Science, Morality, and the Death of God


Συγγραφέας: Raymond D. Bradley


Raymond D. Bradley: Science, Morality, and the Death of God (pdf, 23 pages)
Back in 1922, American essayist H. L. Mencken wrote a little essay titled "Memorial Service". Here's how he began: Where is the graveyard of dead gods? What lingering mourner waters their mounds? There was a day when Jupiter was the king of the gods, and any man who doubted his puissance [power] was ipso facto a barbarian and an ignoramus. But where in all the world is there a man who worships Jupiter today?

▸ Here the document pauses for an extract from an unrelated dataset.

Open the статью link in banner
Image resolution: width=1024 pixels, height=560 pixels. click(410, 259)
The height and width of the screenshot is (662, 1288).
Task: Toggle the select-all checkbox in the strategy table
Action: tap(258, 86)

And what of Huitzilopochtli [wee-tsee-lohpoch'-tlee]? In one year-- and it is no more than five hundred years ago--50,000 youths and maidens were slain in sacrifice to him. Mencken went on to name a total of 189 pagan gods.1 He told how millions worshipped them; how men laboured for generations to build them vast temples; how priests, evangelists, bishops, and archbishops served them; how to doubt them was to die, usually at the stake; how armies took to the fields to defend them against infidels; and how villages were burned, women and children slaughtered, and cattle driven off. All these, he pointed out in conclusion: were gods of the highest standing and dignity--gods of civilized peoples--worshipped and believed in by millions. All were theoretically omnipotent, omniscient, and immortal. And all are dead. The death of the gods.